*Exercise goal*: The job is to find each line of the records below that includes the word "Chardonnay" and copy it.

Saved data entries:
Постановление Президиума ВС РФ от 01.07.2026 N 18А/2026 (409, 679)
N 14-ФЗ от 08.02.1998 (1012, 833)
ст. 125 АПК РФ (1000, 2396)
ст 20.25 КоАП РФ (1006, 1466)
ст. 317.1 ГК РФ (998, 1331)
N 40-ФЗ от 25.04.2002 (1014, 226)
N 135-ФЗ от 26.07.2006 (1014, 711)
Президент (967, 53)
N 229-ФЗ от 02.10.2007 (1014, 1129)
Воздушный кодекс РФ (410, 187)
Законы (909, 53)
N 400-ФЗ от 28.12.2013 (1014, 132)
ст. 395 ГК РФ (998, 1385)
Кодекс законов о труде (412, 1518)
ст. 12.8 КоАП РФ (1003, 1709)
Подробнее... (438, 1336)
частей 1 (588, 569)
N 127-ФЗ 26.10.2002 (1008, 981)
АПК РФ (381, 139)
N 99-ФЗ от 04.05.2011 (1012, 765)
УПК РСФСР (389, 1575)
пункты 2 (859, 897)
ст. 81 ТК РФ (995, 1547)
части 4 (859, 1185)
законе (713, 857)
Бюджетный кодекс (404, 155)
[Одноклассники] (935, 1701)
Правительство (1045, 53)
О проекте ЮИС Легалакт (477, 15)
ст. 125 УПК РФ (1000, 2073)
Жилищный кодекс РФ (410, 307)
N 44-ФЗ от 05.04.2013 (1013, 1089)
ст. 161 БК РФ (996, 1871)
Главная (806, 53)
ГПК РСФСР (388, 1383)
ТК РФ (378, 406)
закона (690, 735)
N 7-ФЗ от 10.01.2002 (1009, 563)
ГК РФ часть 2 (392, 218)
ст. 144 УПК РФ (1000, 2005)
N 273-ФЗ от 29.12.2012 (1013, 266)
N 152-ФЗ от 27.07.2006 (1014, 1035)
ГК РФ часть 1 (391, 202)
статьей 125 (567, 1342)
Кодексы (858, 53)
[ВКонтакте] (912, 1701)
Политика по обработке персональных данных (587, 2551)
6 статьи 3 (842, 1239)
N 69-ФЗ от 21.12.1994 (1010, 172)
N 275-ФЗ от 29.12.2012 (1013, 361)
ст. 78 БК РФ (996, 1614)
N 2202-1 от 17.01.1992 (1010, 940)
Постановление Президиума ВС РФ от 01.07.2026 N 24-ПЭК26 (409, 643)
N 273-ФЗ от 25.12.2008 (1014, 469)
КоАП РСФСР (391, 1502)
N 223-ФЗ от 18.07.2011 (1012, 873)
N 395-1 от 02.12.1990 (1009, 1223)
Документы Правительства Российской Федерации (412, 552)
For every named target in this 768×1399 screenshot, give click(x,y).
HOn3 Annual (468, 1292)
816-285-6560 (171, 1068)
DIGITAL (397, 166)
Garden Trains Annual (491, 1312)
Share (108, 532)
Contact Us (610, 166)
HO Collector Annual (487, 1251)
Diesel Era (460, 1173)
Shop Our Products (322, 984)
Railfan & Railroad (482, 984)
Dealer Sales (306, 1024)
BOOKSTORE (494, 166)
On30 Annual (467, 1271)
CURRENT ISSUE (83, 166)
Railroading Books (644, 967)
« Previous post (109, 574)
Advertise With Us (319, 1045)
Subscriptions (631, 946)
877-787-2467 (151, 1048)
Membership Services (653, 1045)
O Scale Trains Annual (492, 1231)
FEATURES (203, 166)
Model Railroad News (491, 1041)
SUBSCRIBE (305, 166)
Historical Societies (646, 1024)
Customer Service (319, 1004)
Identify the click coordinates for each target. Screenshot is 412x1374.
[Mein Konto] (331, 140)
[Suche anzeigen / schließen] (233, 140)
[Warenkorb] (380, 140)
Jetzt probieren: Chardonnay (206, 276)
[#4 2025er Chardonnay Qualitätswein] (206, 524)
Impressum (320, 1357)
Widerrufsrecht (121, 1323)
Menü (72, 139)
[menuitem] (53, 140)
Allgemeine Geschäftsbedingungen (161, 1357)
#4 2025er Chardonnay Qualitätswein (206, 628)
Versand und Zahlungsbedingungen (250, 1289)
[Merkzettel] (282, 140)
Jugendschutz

*Solution to the problem*:
Jetzt probieren: Chardonnay (206, 276)
[#4 2025er Chardonnay Qualitätswein] (206, 524)
#4 2025er Chardonnay Qualitätswein (206, 628)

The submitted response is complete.